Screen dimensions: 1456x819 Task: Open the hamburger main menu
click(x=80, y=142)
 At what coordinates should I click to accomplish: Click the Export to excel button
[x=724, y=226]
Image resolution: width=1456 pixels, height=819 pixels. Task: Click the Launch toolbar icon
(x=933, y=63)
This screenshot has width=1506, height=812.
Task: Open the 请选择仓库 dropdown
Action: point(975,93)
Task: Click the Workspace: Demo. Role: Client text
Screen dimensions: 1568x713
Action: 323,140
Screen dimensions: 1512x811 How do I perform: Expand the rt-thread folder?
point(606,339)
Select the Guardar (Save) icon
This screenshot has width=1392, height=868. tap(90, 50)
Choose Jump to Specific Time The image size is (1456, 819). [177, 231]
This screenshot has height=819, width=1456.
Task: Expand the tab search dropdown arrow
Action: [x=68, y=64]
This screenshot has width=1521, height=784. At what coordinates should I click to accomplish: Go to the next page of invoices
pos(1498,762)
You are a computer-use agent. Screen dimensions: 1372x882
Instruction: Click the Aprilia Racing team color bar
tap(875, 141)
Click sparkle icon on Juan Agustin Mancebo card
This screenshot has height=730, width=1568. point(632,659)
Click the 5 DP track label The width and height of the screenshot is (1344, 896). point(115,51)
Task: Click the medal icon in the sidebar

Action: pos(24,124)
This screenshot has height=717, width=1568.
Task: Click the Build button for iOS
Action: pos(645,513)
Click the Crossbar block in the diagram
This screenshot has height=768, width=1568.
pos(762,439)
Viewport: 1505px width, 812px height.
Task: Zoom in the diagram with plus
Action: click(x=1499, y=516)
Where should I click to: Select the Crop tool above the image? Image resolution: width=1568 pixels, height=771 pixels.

**Activity**
Each entry, exactly as written, should be set down once more.

**Response area**
Screen dimensions: 1456x819 Task: Open the hamburger main menu
click(x=80, y=142)
 At what coordinates should I click to accomplish: Click the Export to excel button
[x=724, y=226]
Image resolution: width=1456 pixels, height=819 pixels. Task: Click the Launch toolbar icon
(x=933, y=63)
This screenshot has width=1506, height=812.
Task: Open the 请选择仓库 dropdown
Action: point(975,93)
Task: Click the Workspace: Demo. Role: Client text
Screen dimensions: 1568x713
Action: 323,140
Screen dimensions: 1512x811 How do I perform: Expand the rt-thread folder?
point(606,339)
Select the Guardar (Save) icon
This screenshot has width=1392, height=868. tap(90, 50)
Choose Jump to Specific Time The image size is (1456, 819). [177, 231]
This screenshot has height=819, width=1456.
Task: Expand the tab search dropdown arrow
Action: [x=68, y=64]
This screenshot has width=1521, height=784. At what coordinates should I click to accomplish: Go to the next page of invoices
pos(1498,762)
You are a computer-use agent. Screen dimensions: 1372x882
Instruction: Click the Aprilia Racing team color bar
tap(875, 141)
Click sparkle icon on Juan Agustin Mancebo card
This screenshot has height=730, width=1568. point(632,659)
Click the 5 DP track label The width and height of the screenshot is (1344, 896). point(115,51)
Task: Click the medal icon in the sidebar

Action: pos(24,124)
This screenshot has height=717, width=1568.
Task: Click the Build button for iOS
Action: pos(645,513)
Click the Crossbar block in the diagram
This screenshot has height=768, width=1568.
pos(762,439)
Viewport: 1505px width, 812px height.
Task: Zoom in the diagram with plus
Action: click(x=1499, y=516)
Where should I click to: Select the Crop tool above the image? Image resolution: width=1568 pixels, height=771 pixels.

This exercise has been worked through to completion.